Warszawa, 18 stycznia 1950 r. Aplikantka sądowa Irena Skonieczna, działając jako członek Głównej Komisji Badania Zbrodni Niemieckich w Polsce, przesłuchała niżej wymienioną osobę, która zeznała, co następuje:


Imię i nazwisko Waleria Strachowa z d. Samorzyńska
Data i miejsce urodzenia 1896 r. w Żbikowie, pow. warszawski
Imiona rodziców Stanisław i Teofila z d. Kaczanowska
Zawód ojca murarz
Przynależność państwowa i narodowość polska
Wyznanie rzymskokatolickie
Wykształcenie 3 klasy szkoły powszechnej
Zawód dozorczyni
Miejsce zamieszkania Warszawa, ul. Grzybowska 18 m. 30
Karalność niekarana

Wybuch powstania warszawskiego zastał mnie w domu nr 16 przy ul. Grzybowskiej. Od początku prowadziłam kuchnię dla powstańców. Raz, gdy byłam z obiadem na barykadzie na rogu ul. Granicznej (daty nie pamiętam), widziałam wyjeżdżający od placu Grzybowskiego czołg z osłoną zrobioną z ludności cywilnej. Czołg ten widziałam z dość dużej odległości, tak że trudno mi określić liczbę osób osłaniających go. Mówili mi później powstańcy, że Niemcy użyli do osłony kobiet, a nawet dzieci.
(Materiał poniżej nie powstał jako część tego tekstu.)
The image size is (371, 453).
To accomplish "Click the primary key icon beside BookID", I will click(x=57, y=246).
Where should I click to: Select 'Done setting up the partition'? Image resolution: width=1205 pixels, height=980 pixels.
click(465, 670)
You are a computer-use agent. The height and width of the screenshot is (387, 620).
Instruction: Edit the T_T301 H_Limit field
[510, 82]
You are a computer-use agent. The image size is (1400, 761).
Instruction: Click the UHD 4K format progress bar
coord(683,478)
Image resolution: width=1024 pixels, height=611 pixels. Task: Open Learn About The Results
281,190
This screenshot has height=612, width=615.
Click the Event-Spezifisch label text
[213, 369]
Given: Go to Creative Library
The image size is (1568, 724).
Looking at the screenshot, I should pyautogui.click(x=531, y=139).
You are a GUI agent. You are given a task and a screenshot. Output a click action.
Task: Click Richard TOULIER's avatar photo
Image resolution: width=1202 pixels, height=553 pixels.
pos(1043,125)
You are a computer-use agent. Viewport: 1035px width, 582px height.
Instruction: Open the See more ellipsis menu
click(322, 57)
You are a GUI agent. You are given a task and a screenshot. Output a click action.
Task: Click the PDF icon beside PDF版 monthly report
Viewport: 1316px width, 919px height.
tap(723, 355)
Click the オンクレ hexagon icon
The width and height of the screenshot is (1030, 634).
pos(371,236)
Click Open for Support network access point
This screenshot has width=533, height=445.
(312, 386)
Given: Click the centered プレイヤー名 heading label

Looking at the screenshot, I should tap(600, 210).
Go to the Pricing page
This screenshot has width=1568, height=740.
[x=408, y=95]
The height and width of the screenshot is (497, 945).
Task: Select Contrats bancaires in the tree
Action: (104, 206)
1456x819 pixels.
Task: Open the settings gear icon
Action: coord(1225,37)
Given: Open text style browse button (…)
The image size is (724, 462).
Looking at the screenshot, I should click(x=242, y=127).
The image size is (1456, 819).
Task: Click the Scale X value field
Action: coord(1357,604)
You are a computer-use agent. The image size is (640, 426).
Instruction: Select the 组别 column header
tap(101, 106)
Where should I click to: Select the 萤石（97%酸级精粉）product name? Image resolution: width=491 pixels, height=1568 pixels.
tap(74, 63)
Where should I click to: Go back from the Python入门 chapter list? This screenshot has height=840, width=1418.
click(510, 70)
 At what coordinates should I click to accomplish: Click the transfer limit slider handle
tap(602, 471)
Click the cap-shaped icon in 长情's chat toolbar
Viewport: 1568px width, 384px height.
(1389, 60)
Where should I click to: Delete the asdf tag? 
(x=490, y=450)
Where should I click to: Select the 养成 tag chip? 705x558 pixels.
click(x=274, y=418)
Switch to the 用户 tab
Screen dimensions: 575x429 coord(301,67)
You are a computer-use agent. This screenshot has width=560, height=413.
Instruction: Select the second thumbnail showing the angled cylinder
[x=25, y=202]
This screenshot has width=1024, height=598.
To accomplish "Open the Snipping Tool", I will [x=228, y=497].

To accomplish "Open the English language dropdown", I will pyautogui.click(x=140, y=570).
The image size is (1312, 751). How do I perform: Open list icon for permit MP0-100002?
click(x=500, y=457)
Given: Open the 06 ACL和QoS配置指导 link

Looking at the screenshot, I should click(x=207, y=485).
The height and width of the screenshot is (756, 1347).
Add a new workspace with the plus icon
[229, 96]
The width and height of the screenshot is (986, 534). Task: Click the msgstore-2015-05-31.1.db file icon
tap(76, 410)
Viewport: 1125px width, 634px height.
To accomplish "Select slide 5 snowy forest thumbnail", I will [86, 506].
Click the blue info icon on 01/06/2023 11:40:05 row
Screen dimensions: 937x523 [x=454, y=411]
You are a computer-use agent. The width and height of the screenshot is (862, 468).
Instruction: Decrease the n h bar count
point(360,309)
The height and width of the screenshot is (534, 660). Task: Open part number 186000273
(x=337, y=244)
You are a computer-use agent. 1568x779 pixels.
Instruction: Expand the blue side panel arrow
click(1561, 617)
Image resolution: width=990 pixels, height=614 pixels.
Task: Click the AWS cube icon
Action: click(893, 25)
W domu naszym, w mieszkaniu dr. Mirkowskiego został założony szpitalik dla rannych powstańców, a raczej punkt sanitarny. Po udzieleniu pierwszej pomocy lekarskiej byli oni odnoszeni do szpitali. Pod koniec powstania, we wrześniu 1944 roku, dr Mirkowski (nie wiem, co się z nim obecnie dzieje) prowadził w swym mieszkaniu szpitalik dla starców, paralityków i chorych na płuca. Chorych mogło być około 15 osób.

Ludność z naszego terenu już od pierwszych dni powstania wychodziła w stronę Woli z białymi chorągiewkami na znak poddania.

Po sześciu tygodniach czy dłużej, daty już dzisiaj nie pamiętam, wiem, że była to środa, Niemcy zajęli nasz teren. Wówczas kazali wszystkim mieszkańcom z naszego domu, jak i z sąsiednich, wychodzić. Powstańcy opuścili ten teren wcześniej, po poddaniu się. Ludność cywilną Niemcy wyprowadzali na Wolę.

Dr Mirkowski został jeszcze dłużej, gdyż musiał ewakuować szpital. Ja nie byłam ani w kościele na Woli, ani w obozie w Pruszkowie, gdyż przeprowadzili mnie mężczyźni, którzy pracowali przy okopach niemieckich. W ten sposób wydostałam się poza Warszawę.

Od mężczyzn, którzy pomagali ewakuować szpital z domu nr 16 przy ul. Grzybowskiej, dowiedziałam się, że chorzy zostali wszyscy przewiezieni furmankami do szpitali podwarszawskich.

Na tym protokół zakończono i odczytano.